I think it perfectly logical for a publishing corporation to filter out all the cliché, repetitive crap and only pass on to readers the good, original,sustantial stuff. I feel sympathetic to the drug addict who has been sold coke padded out with sugar, or weed "watered down" with plain herbage.
After the big exposé scene, which was not sufficiently surprising, the novel dragged on with personal blather and corporation technical jargon. I kept reading in hopes that the author was going somewhere with it, but he wasn't.
The book could have been concluded easily in 300 pages, and Frank and Joe Hardy would have been much more endearing stars than the fantastic, unrealistic weenies than Larsson concocted.

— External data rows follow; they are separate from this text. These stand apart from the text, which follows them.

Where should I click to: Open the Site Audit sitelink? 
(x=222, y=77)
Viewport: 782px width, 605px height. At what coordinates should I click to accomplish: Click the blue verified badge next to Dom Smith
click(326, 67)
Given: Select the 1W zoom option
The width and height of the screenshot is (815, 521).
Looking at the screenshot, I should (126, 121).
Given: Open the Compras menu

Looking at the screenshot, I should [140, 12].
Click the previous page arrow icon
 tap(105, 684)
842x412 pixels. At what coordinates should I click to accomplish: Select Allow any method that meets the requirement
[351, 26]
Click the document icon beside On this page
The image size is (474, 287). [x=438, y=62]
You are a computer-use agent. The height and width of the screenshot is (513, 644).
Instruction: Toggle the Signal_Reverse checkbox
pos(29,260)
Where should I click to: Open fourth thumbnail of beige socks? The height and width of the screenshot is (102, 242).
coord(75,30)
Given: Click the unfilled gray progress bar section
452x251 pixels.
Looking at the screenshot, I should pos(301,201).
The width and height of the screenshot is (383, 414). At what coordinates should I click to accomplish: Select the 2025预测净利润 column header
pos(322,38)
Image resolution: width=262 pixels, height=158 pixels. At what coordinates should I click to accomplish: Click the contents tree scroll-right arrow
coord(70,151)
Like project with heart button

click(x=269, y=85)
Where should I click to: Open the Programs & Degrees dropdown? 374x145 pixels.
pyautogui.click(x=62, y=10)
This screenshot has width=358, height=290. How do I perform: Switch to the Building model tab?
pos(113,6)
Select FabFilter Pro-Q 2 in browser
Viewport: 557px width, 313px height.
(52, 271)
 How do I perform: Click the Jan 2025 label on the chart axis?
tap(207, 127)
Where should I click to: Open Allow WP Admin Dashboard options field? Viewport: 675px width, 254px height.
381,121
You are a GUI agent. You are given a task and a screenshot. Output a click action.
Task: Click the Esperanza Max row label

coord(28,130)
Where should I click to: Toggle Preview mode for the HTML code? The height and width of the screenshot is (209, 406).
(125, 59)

Apart from the incessant harping about sexual assault statistics and women's rights which can be considered an important social service, there is shameless promotion of ideals, practices, and even corporations which I found infuriating.
We all know that product placement in TV/film media is inevitable. When Miley Cyrus or Hannah Montana (I don't know how to refer to the beast) drinks a bottle of Coca-Cola®, we know she (or her manager) has been paid by the corporation to have it seen.
Was Larsson paid by Apple to have his characters all tricked out with their latest gadgets? There was literally more than a page describing a character's laptop's hardware specifications, right down to the additional RAM.
WHY IS THIS RELEVANT TO THE READER'S COMPREHENSION??
IT IS FREKKEN NOT!
I wouldn't be surprised if the author and Apple had a nifty agreement to make Macs seem sexy, secure, and awesome while making PCs seem ridiculously unmanoeuvrable and vulnerable to hackers.
No matter how good your story is, it is not good enough to convince me that I should buy a Mac (although I already have one.... YOU DIDN'T CONVINCE ME!!).
There were other annoying blurbs of the same sort but I have now effectively erased them from my memory.
Granted, it only took me about 7.5 hours to read, but that is a day of my life I will never get back.
Screw you, Stieg Larsson. Screw you.